I followed his gaze as it fell upon the portable defibrillator and two fire-blankets Jason had fixed to the wall, a list of printed instructions stuck up beside them. The defibrillator was the kind you normally only see at emergency points in train stations. Everything you needed to stop a fire or start someone’s heart, all in one convenient mounted spot.
‘Mark? Lager?’ I asked in a diversionary swoop. I was now standing right in front of him. I didn’t wait for a reply and put the can in his hand.
‘Thanks,’ he said, belatedly.
He still hadn’t made eye contact with Jason or I. But then we were used to this. It often happened with new people. They felt that perhaps they should say something, some words of condolence or sympathy, and sometimes they did. Having to chat to people we’d only just met about how well we were or weren’t coping with the loss of our children was always hard and, when I and Jason would talk about it in private, we would always snip at how, though well intentioned, most folk were thoughtless and needed to learn how to keep their mouths shut.
Carla had been in the garden but now she re-entered the kitchen, went over to Mark, whispered in his ear and giggled. Smiling benignly, he let her lead him outside and over to the bench we kept pushed up against the back wall. I watched through the window as she motioned for him to take a seat. Once he was settled, she arranged herself on his knees, wrapped her arms around his neck and nuzzled her cheek against his.
I could not stop thinking about what I’d seen earlier. That estate agent showing people around did not bode well. What if Keith were to move on before I was able to establish the child’s identity? I looked at Carla and Mark. I was itching to talk to her, but I decided I’d be better off trying to get her on her own at some point later in the evening.
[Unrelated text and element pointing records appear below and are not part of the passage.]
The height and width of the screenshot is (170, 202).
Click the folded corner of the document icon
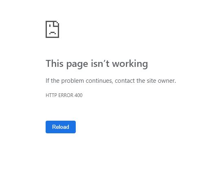click(56, 23)
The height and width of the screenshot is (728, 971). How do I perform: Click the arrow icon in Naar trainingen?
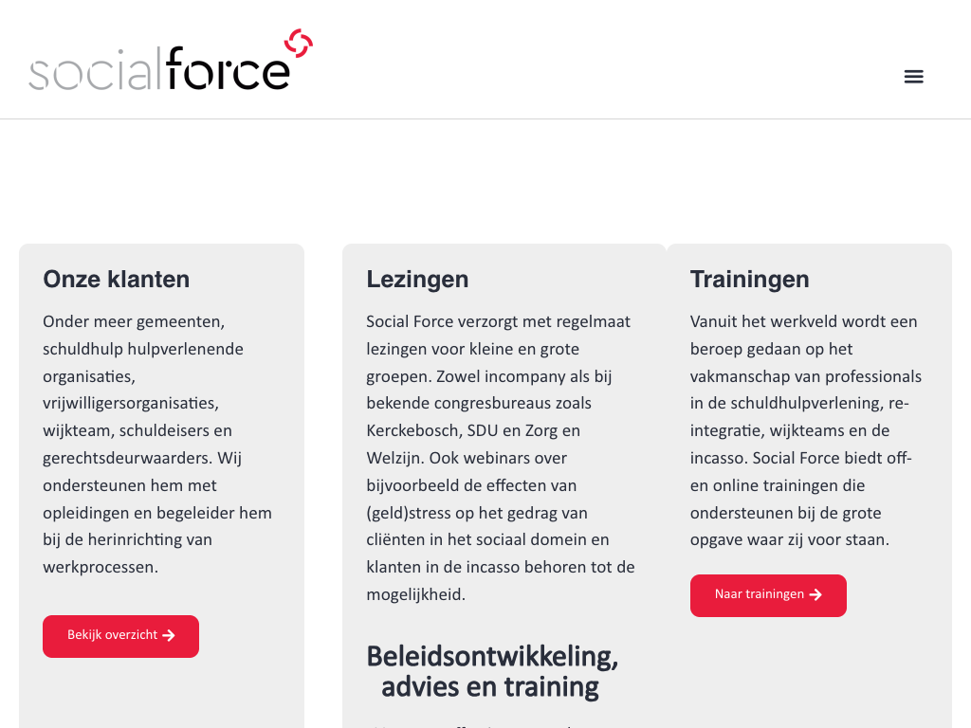coord(815,595)
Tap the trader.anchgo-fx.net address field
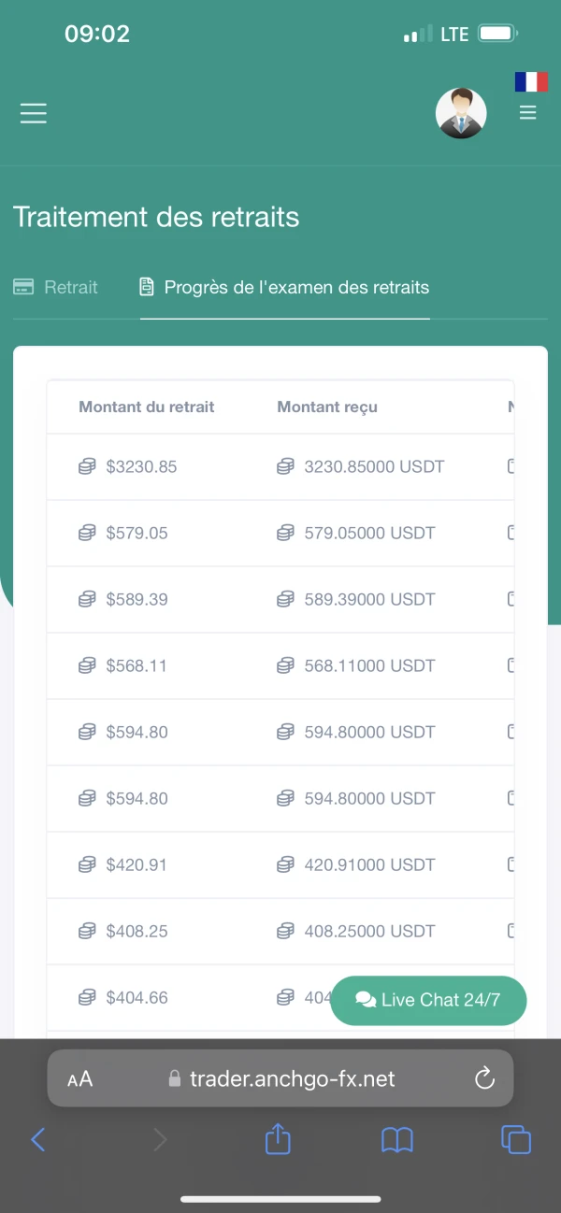The height and width of the screenshot is (1213, 561). tap(292, 1079)
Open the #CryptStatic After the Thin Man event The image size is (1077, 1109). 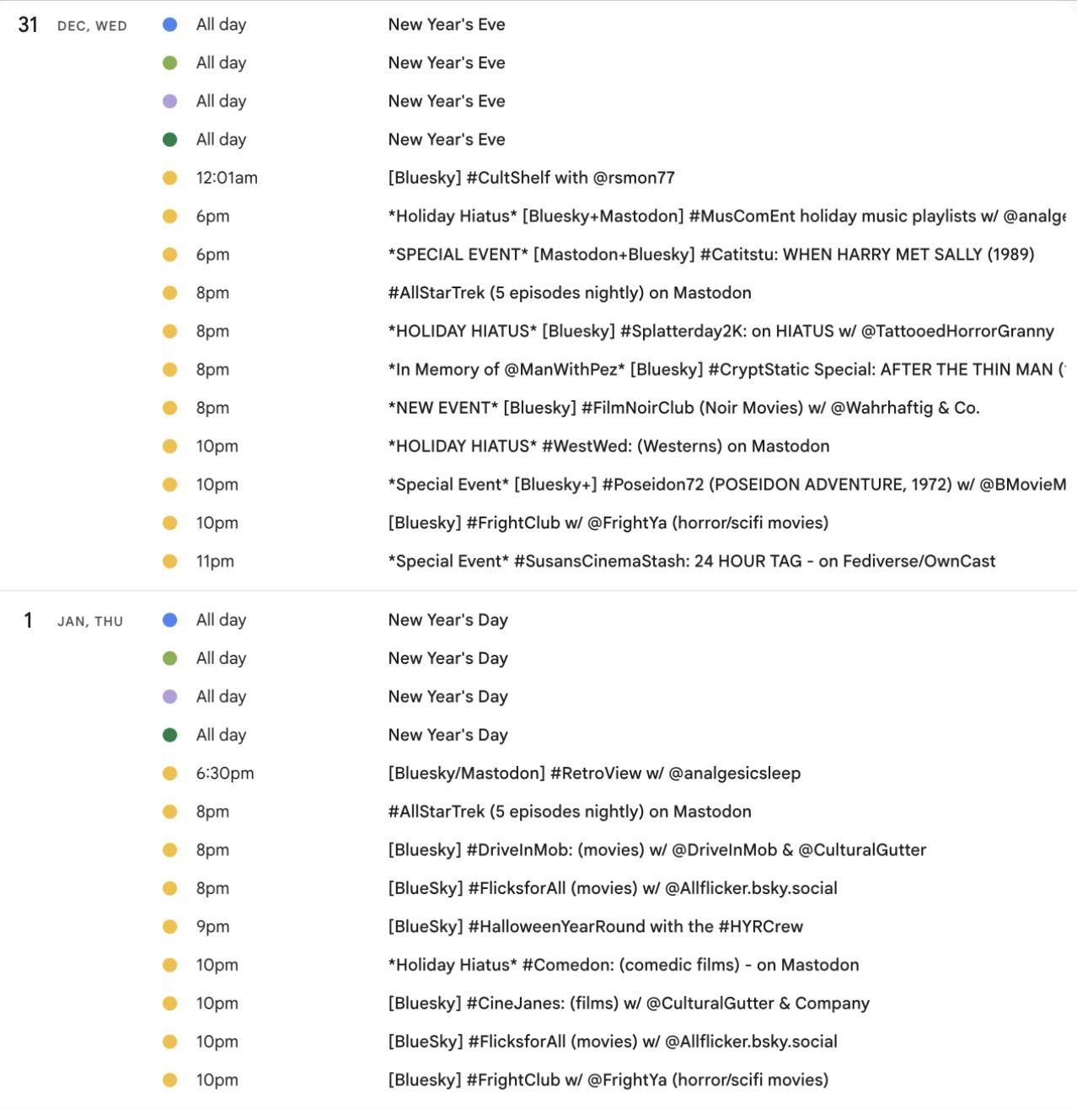(725, 370)
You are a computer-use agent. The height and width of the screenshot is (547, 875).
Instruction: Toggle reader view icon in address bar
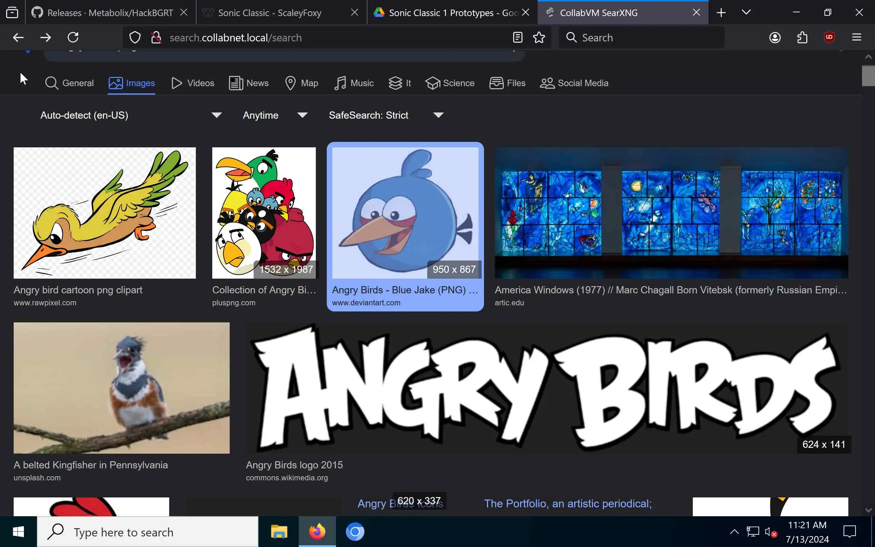point(517,37)
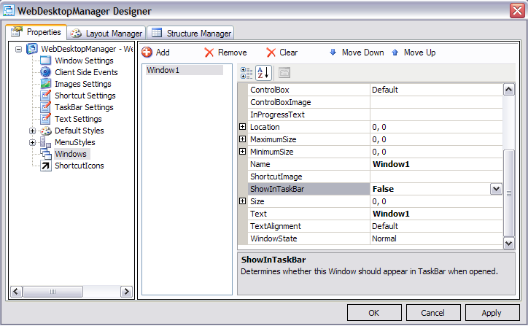
Task: Click the Add window icon
Action: pyautogui.click(x=147, y=53)
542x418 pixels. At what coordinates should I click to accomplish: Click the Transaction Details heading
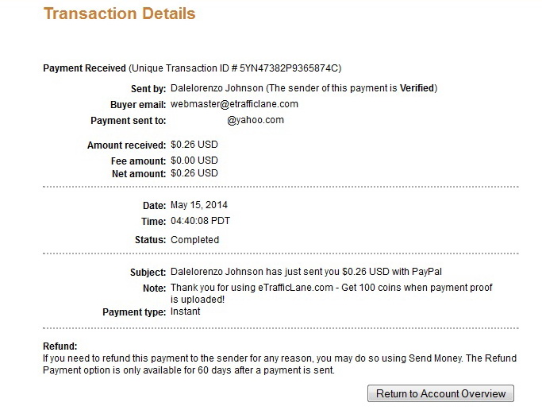[120, 14]
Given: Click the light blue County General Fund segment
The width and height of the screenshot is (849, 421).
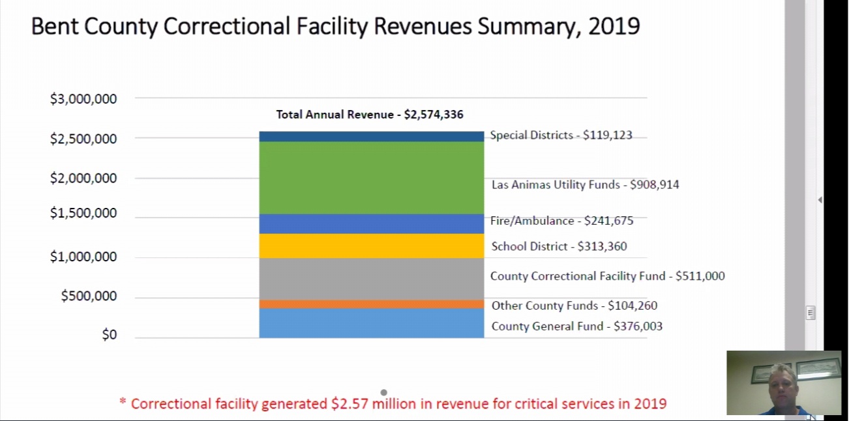Looking at the screenshot, I should tap(371, 323).
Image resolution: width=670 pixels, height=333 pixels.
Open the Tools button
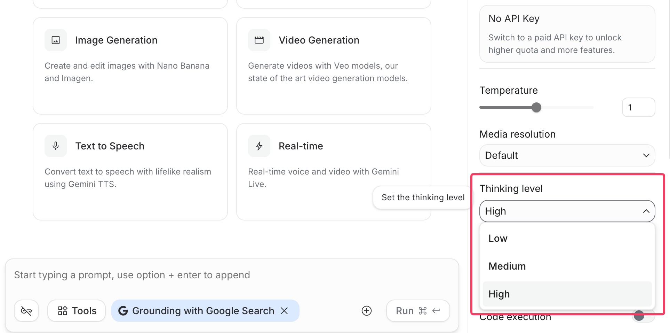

Placing a couple of painkillers on my tongue, I washed them down with a mouthful of cold rosé and wondered how I’d go about explaining my injuries to Jason. There was one very simple excuse I knew he’d buy without question: high heels. Regardless of the sometimes ankle-twisting consequences, they were the one wardrobe staple I couldn’t be without. I wore them all the time: to work, to the supermarket, to long walks in the country. Most people assumed it was because I was so short and, while this was true to a certain extent (stilettos allowed me the dignity of being able to reach the higher shelves of the supermarket without asking for help), in reality, there was more to it.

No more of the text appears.